Bank of friends and family: First-time buyers more reliant on help to get on housing ladder
First-time buyers are becoming ever more reliant on help from family and friends to get onto the housing ladder as growth in house prices has outstripped earnings for the last decade, new figures show.
Between April 2022 and March 2023, 36 per cent of recent first-time buyers – resident for less than three years – used gifts from family and friends to help buy a home, according to the Office for National Statistics (ONS).
A further nine per cent had relied on inheritance to acquire their first home, the figures showed.
Both of these were significant increases compared to 20 years ago, when just 20 per cent of first-time buyers relied on gifts from family and friends. Only three per cent had depended on inheritance.
Increasing reliance on family and friends means there has not been a significant increase in the average age at which people own a home despite surging house prices in the last decade.
House prices have outstripped income growth between 2013 and 2023 so that last year full-time employees could expect to spend around 8.3 times their annual earnings buying a home.
Even so, the average age at which someone owns their home has only increased to 36 compared to 35 a decade ago.
However, poorer households are likely to face ever greater difficulties getting on the housing ladder. The ONS noted that people who “do not receive financial gifts or inheritance at a disadvantage when trying to buy a home”.
The figures also showed that young people were leaving home later in the past, with the average age of someone leaving home rising from 21 in 2011 to 24 years in 2021.
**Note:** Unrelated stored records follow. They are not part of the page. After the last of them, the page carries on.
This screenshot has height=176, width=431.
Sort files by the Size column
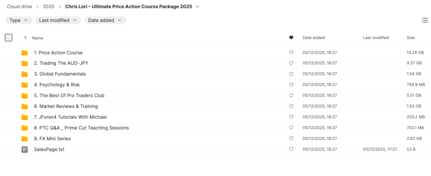tap(410, 38)

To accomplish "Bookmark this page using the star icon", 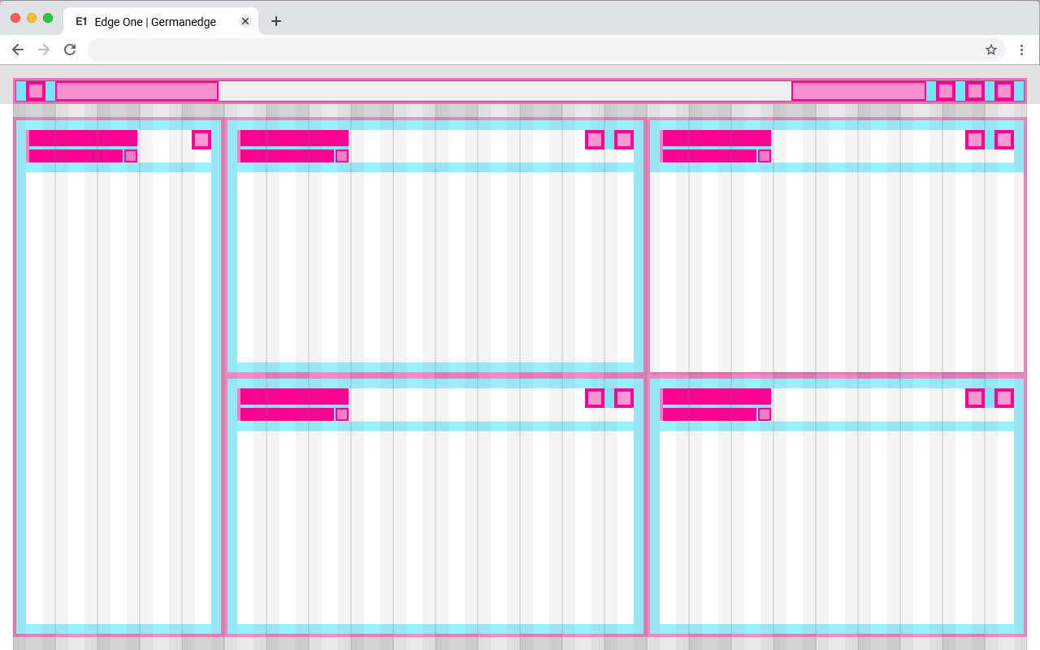I will 991,50.
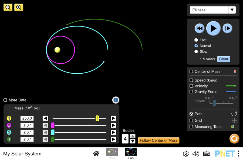Click the Clear button next to years
Image resolution: width=243 pixels, height=160 pixels.
pos(224,59)
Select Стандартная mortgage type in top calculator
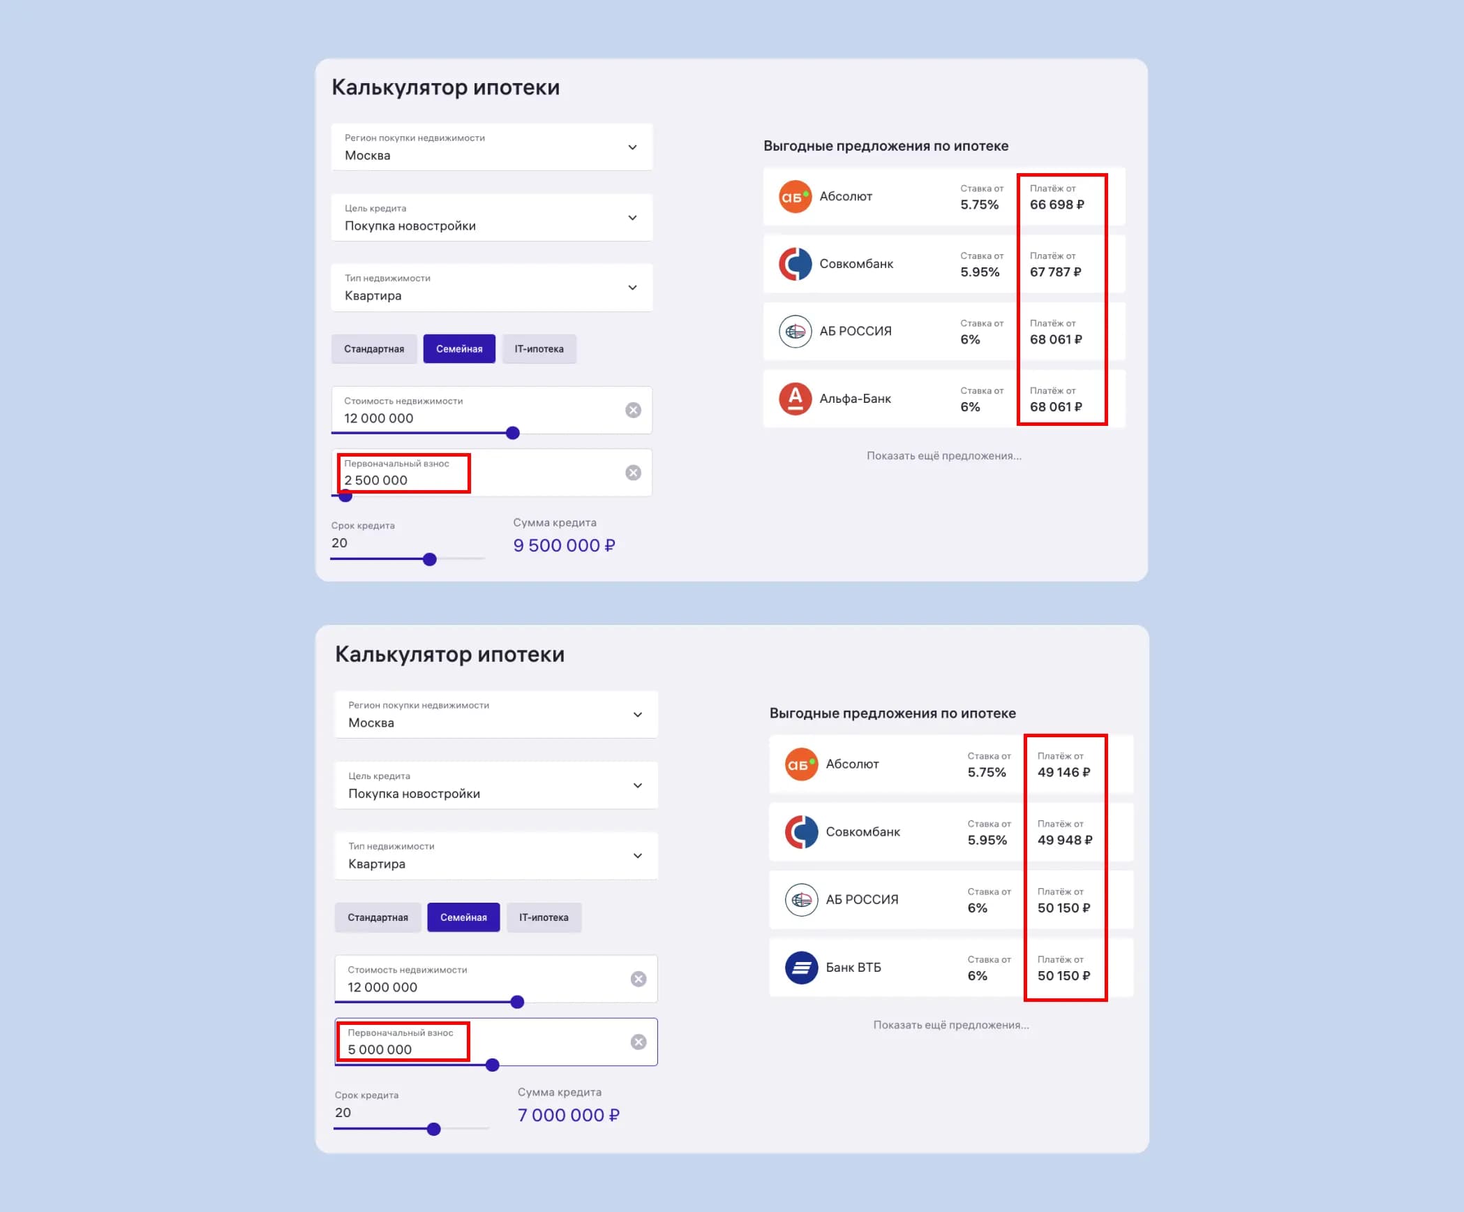This screenshot has width=1464, height=1212. click(374, 348)
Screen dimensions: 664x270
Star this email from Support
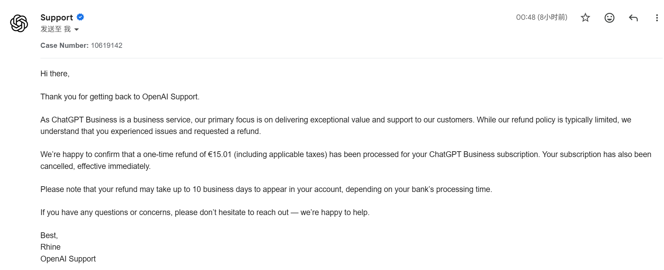585,18
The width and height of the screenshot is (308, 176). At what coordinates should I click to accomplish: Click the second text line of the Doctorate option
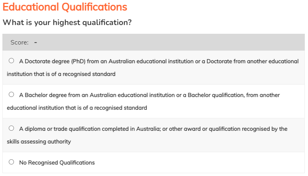61,74
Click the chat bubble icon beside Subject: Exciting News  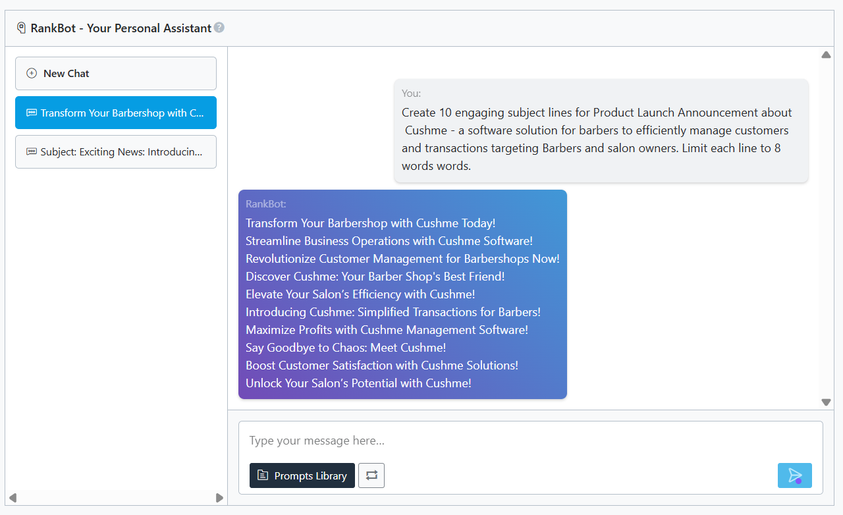click(31, 151)
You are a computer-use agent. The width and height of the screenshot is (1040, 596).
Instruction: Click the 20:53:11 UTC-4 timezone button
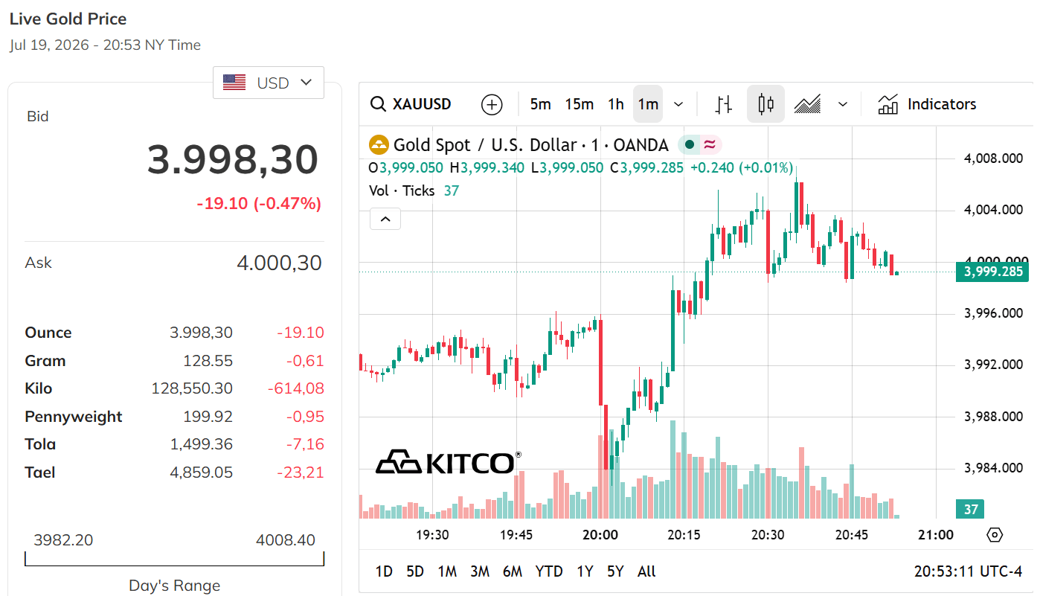click(x=968, y=571)
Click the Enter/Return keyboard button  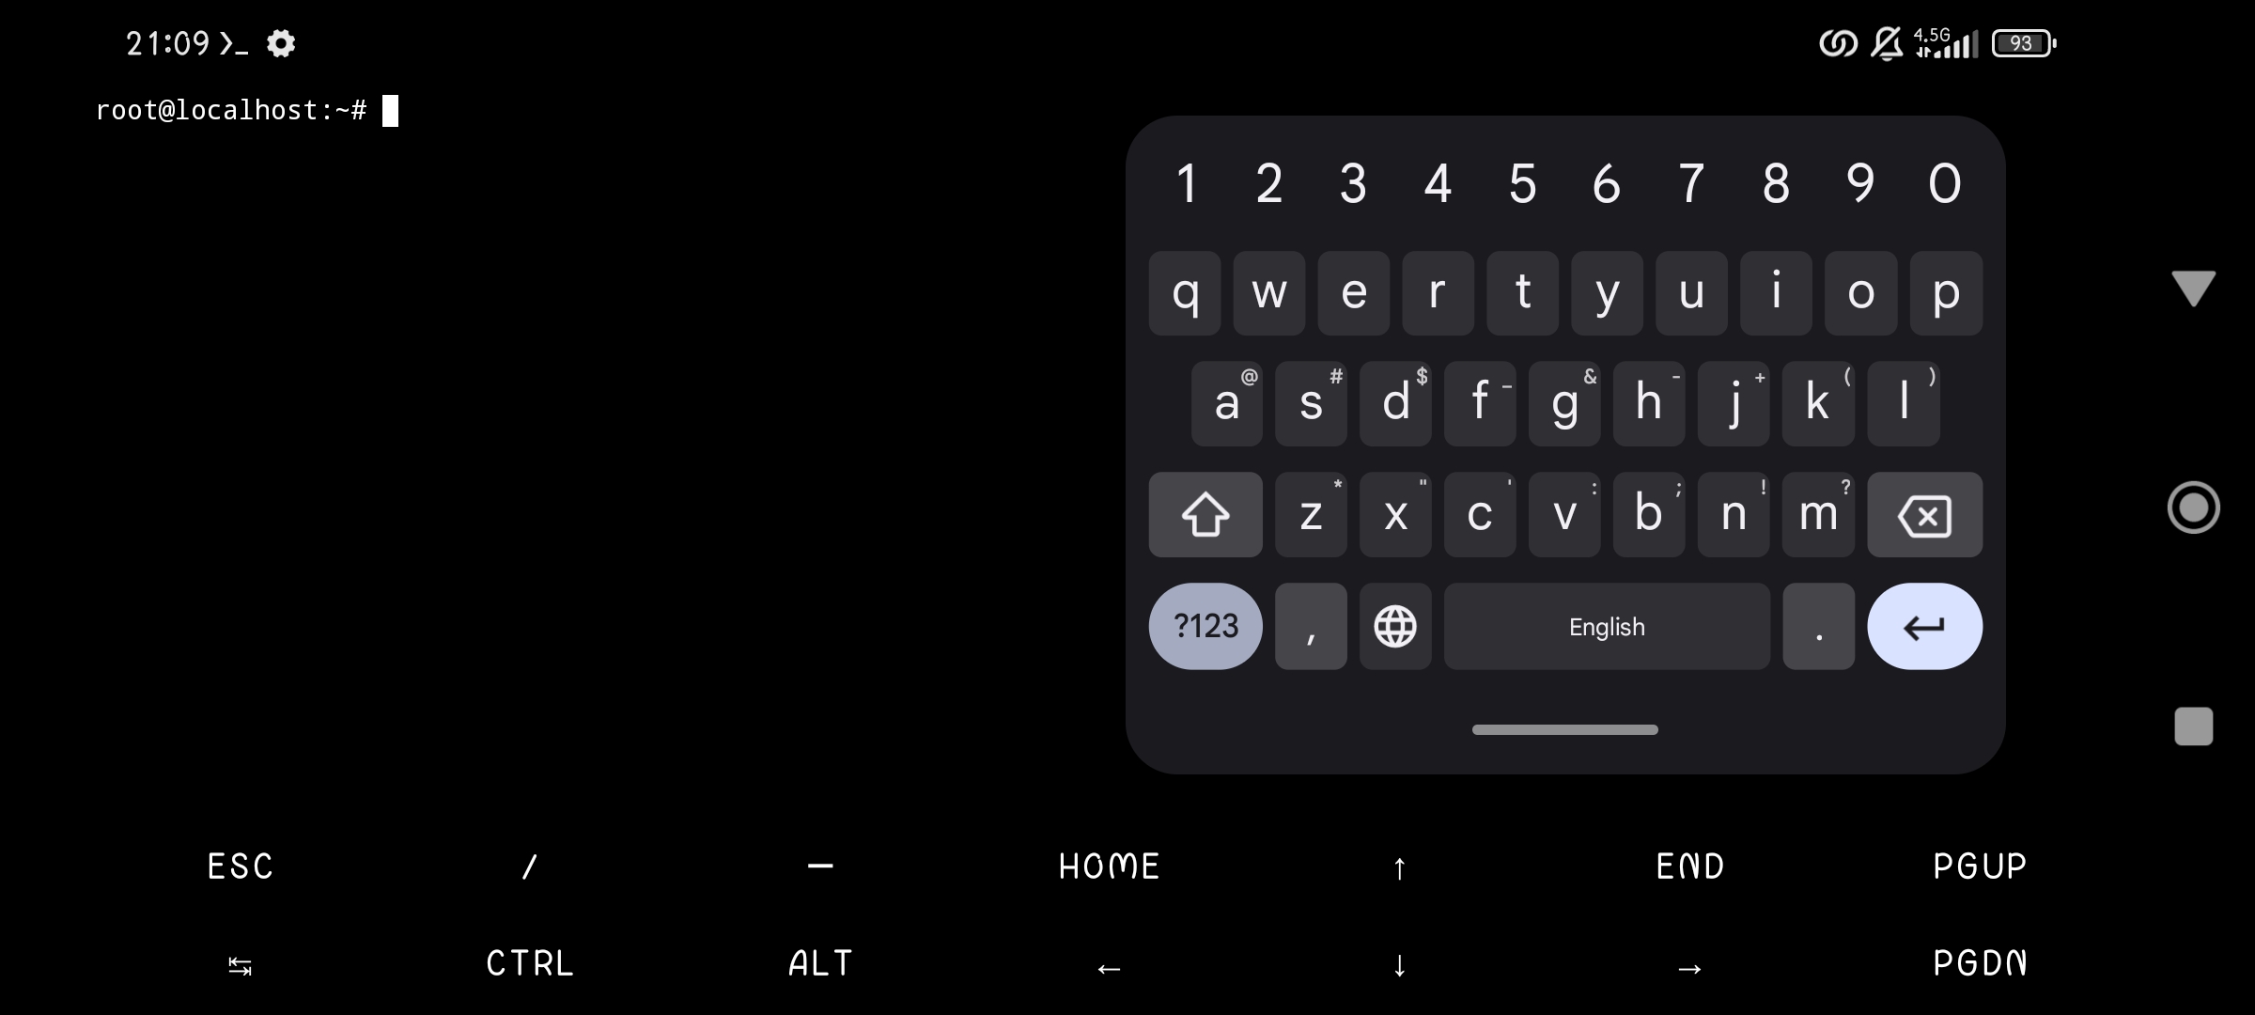coord(1924,625)
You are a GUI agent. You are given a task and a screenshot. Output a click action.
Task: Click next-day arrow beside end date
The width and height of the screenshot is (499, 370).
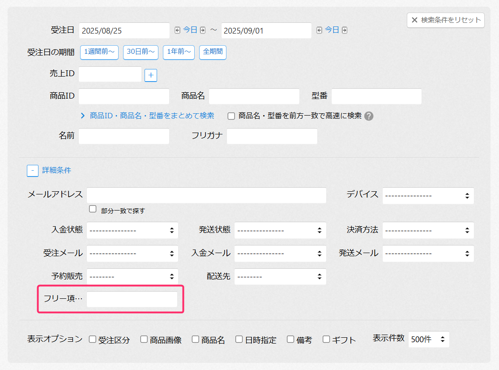click(x=345, y=30)
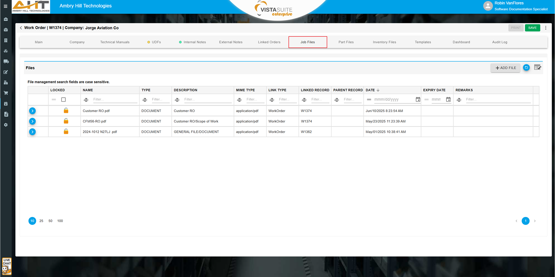The width and height of the screenshot is (555, 277).
Task: Click the blue folder icon beside Add File
Action: (x=526, y=68)
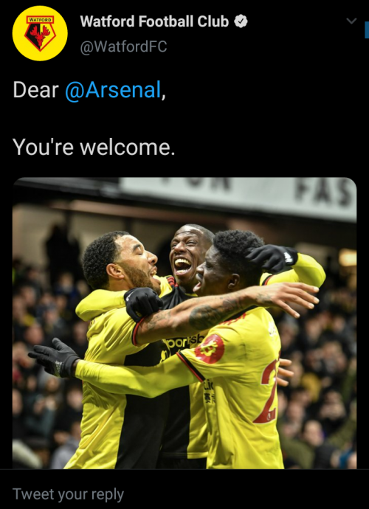This screenshot has height=509, width=369.
Task: Expand the tweet options chevron
Action: (x=351, y=21)
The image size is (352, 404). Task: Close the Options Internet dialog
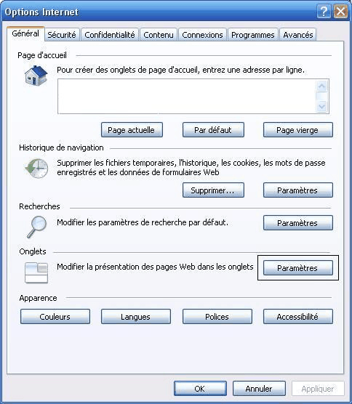click(340, 12)
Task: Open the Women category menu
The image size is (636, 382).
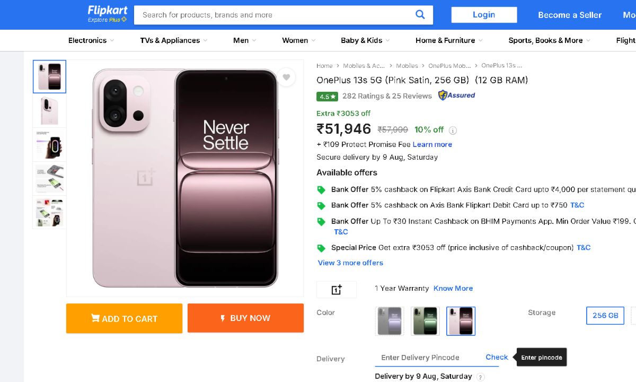Action: (x=298, y=40)
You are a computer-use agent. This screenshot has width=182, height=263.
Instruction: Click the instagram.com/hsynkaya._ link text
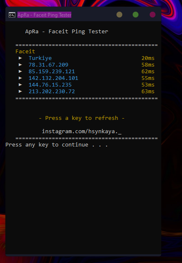pos(82,132)
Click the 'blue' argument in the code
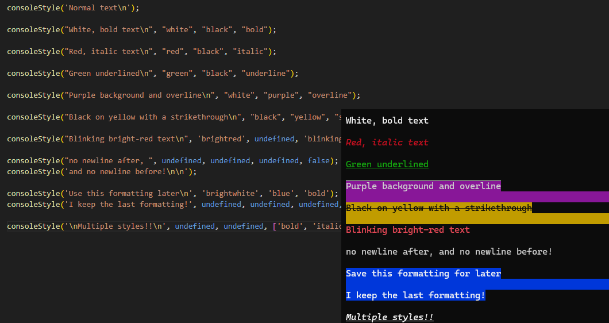The width and height of the screenshot is (609, 323). coord(281,194)
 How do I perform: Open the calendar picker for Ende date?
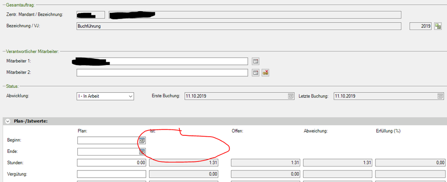tap(142, 152)
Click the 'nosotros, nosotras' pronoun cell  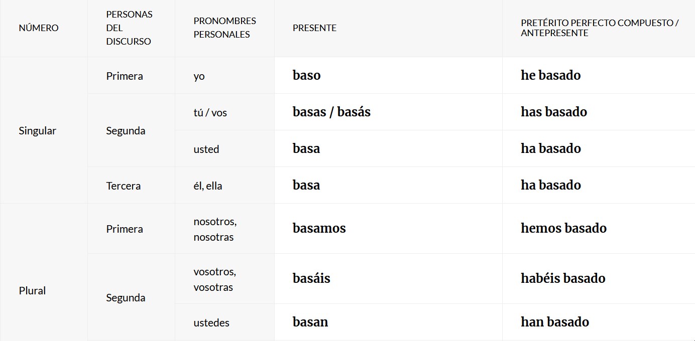[215, 229]
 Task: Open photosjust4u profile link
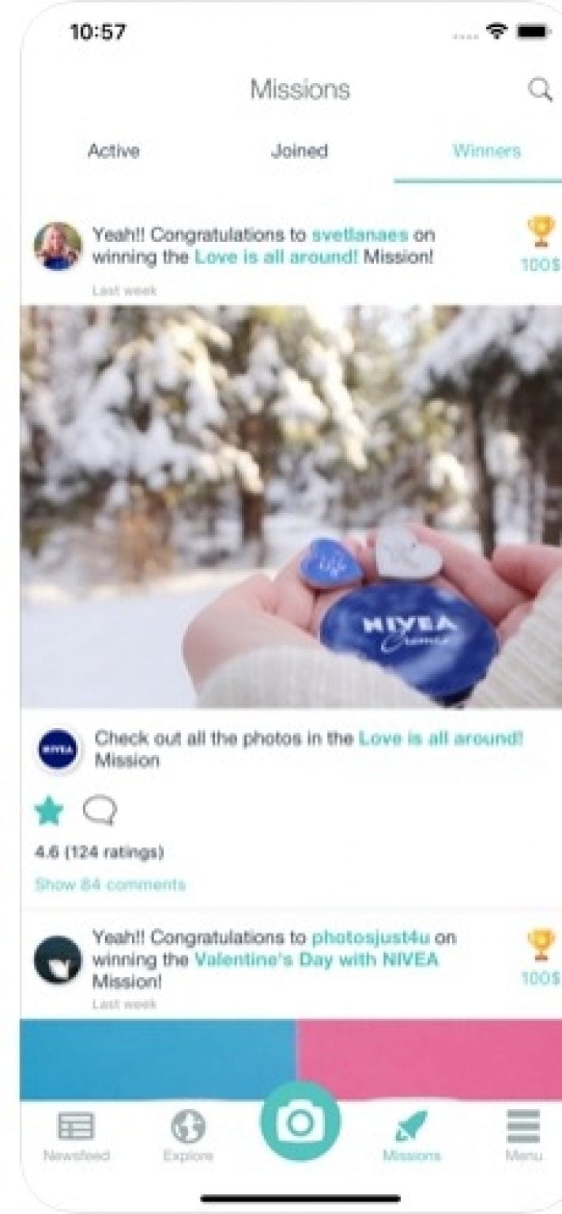pos(371,938)
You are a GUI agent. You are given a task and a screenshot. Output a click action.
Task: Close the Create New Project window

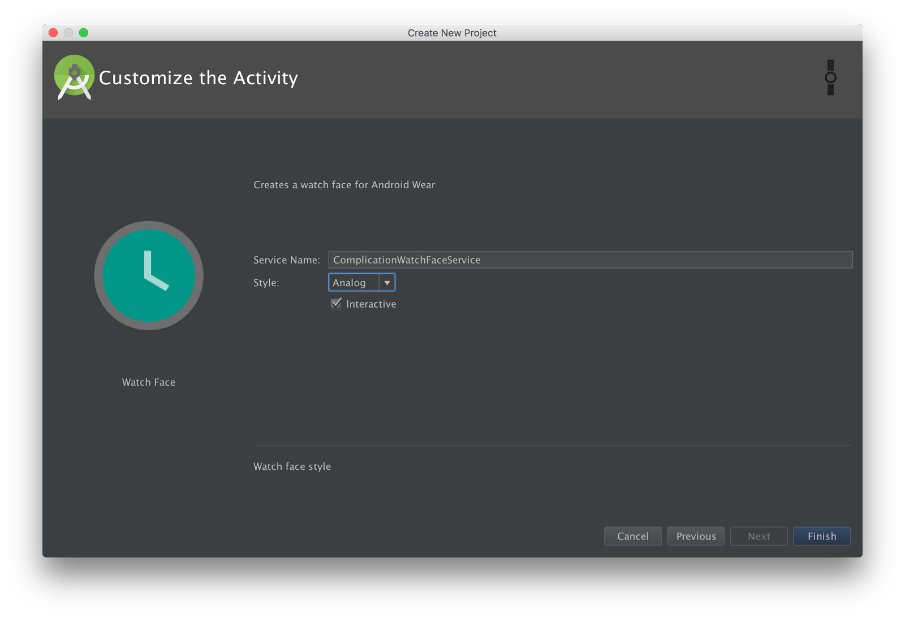(x=53, y=33)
A large part of this stems from soaring rent costs over the past few years. The average cost of new rental agreements has already grown by 18 per cent since the start of 2022.
Research from the Resolution Foundation suggests that rents could rise by as much as 13 per cent in the next three years.
Justin Moy, managing director at EHF Mortgages, said this would contribute to increasing house prices down the line. “Parents looking to use downsizing as a viable exit from the four-bed home to the two-bedroom by the coast will need to keep the family home longer, to keep a roof over their 20-somethings heads,” he said.
“This reduces the supply of family homes to the market, pushing prices even higher and more out of reach of everyone,” Moy continued.